I
Ela me
telefonou e disse: “Querida, vamos à Paris em abril”. Hesitei: não tinha
dinheiro, nunca tive. Sabe-se lá se algum dia terei.
A vida é curta
e o mundo é vasto, eu sei. Viajar é preciso. Mas há as despesas domésticas,
vastas como o mundo, e um salário ainda mais curto que a vida. Além disso,
sempre houve as narrativas maternas que, durante muito tempo, castraram meus
desejos cosmopolitas: acidentes nas estradas, pessoas perdidas, que nunca mais
voltaram para casa, a preocupação excessiva com meu delicado estômago, quando
sujeito ao movimento curvilíneo dos veículos.
Nem às
excursões da escola eu ia. Sempre ouvia a mãe dizer: “Soube de um caso, certa
vez, de um grupo de mocinhas que foi fazer uma viagem para uma gruta, o ônibus
caiu numa ribanceira e não sobrou ninguém”. Às vezes a história sofria algumas
corruptelas: “Soube de um caso, certa vez, de umas mocinhas que foram viajar, o
ônibus estragou no meio da estrada, de madrugada, perto de um matagal, o povo
teve de dormir ali mesmo, enquanto esperava o socorro mecânico; e as mocinhas
foram todas estupradas e mortas”...
“Ih, mãe,
para!” Eu respondia já desanimada.

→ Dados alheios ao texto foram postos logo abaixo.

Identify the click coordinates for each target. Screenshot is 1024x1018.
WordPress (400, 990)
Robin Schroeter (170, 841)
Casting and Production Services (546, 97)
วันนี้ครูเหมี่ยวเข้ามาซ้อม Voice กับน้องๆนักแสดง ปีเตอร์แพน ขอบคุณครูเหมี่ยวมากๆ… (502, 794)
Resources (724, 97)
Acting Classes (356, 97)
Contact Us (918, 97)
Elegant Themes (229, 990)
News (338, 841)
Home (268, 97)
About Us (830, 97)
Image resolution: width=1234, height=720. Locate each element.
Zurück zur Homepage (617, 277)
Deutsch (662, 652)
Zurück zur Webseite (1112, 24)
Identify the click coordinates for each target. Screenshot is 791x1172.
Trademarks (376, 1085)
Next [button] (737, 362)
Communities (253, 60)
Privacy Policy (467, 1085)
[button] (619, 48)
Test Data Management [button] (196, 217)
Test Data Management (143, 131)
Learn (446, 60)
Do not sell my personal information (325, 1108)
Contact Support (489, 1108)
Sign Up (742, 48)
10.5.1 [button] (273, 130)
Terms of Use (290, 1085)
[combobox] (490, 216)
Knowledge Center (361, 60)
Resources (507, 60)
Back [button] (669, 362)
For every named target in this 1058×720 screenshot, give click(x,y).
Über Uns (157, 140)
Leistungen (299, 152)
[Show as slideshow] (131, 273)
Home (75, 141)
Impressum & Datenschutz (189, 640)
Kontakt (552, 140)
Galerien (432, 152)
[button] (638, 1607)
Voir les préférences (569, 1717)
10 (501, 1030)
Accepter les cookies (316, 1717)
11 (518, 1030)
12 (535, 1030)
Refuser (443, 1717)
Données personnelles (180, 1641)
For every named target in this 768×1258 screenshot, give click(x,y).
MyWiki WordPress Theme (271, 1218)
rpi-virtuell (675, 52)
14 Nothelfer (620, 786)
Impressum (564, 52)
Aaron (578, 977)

Ela prosseguia: “Você enjoa, minha filha.
Vai ficar passando mal fora de casa. Isso é muito ruim. Passar mal e não poder
voltar pra casa quando a gente quer é uma tristeza”.
Depois de me
libertar da tutela da minha querida velhinha, com a chegada da idade adulta,
viajei um pouco. E fui, paulatinamente, perdendo o medo incutido na infância.
Não por completo, é claro. Porque as histórias de mãe grudam na pele, como
cheiro de cebola. Para o bem, ou para o mal.
Mas minha
namorada, certa noite, me ligou e disse: “Vamos, querida, à Paris em abril”. E
eu tive que concordar, equilibrando-me entre a estranheza, a euforia e o medo
de não conseguir pagar as contas no final do mês.
Era hora então
de fazer os preparativos para a viagem. E, entre eles, é claro, havia a
necessidade de selecionar algumas imagens, as imagens certas do que eu queria
ver, para evitar possíveis decepções. Na época eu estava lendo Proust,
justamente aquele episódio de Em Busca do
tempo perdido em que o protagonista chega ao balneário de Balbec, e sofre
uma das grandes decepções de sua vida. O fato é que Marcel tinha passado bons
momentos de sua infância lendo livros sobre a Normandia medieval e pensou que
ao chegar a Balbec encontraria as imagens adoradas vistas nos livros. Rochedos.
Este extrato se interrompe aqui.